Within an hour and a half, I was pulling a beautiful—if decidedly
homemade-looking—pound cake out of my oven.
This is what it looked like:
Okay, I can’t show you what it looked like, because I can’t
figure out how to get the picture off of my phone. But take my word for it: it was beautiful,
with a lovely, buttery, brown top. My
kitchen smelled delectable.
The recipe’s final instruction was “Cool ten minutes; remove
from pan.”
I couldn’t cool ten minutes.
I couldn’t cool two.
As it turned out, cooling ten minutes may have been the most
important instruction of all.
Suffice it to say, the pound cake was not ready to leave the
safety of its womb-like loaf pan. It
ended up in pieces all over the kitchen floor.
I didn’t cry, but only because I was too hungry (which somehow reminds
me of when I asked my Lamaze instructor if I would pass out while I was in
labor, and she said, “No, you’ll be in too much pain.”)

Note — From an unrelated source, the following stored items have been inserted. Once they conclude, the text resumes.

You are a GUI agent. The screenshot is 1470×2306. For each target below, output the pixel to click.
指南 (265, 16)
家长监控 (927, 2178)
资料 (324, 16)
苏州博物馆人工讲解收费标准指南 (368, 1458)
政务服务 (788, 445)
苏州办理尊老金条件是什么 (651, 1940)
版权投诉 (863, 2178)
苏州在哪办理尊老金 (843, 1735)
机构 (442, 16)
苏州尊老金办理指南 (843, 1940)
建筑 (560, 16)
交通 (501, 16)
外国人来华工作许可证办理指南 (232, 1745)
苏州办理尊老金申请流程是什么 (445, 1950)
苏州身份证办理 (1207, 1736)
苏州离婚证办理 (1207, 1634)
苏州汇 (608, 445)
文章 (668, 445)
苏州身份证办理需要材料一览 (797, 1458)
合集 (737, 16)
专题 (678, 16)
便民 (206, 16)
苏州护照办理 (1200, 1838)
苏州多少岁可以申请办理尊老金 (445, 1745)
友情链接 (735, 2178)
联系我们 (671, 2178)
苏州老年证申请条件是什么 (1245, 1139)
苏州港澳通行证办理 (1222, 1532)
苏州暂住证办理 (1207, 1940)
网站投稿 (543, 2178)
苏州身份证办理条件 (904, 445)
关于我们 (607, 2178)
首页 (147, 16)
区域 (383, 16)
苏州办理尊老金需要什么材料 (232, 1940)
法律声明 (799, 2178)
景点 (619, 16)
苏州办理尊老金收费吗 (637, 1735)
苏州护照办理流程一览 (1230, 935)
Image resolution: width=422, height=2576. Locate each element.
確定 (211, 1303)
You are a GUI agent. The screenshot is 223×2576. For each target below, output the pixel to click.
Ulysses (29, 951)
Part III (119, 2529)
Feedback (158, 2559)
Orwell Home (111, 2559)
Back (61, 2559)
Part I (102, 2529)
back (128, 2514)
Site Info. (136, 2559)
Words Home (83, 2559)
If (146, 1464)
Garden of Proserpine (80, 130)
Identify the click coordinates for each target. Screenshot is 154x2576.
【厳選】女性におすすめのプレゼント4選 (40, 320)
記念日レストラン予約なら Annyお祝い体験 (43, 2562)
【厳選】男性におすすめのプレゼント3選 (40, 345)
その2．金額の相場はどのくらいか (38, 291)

I didn’t cry, but I was disappointed.
Several hours later, here I sit, stewing over this
manuscript, worrying that I haven’t described something properly, or that I
haven’t created enough tension on page 67.
And then I remembered the pound cake.
And suddenly, I knew with epiphanic certainty that the best
thing I could do for this manuscript is to let it cool.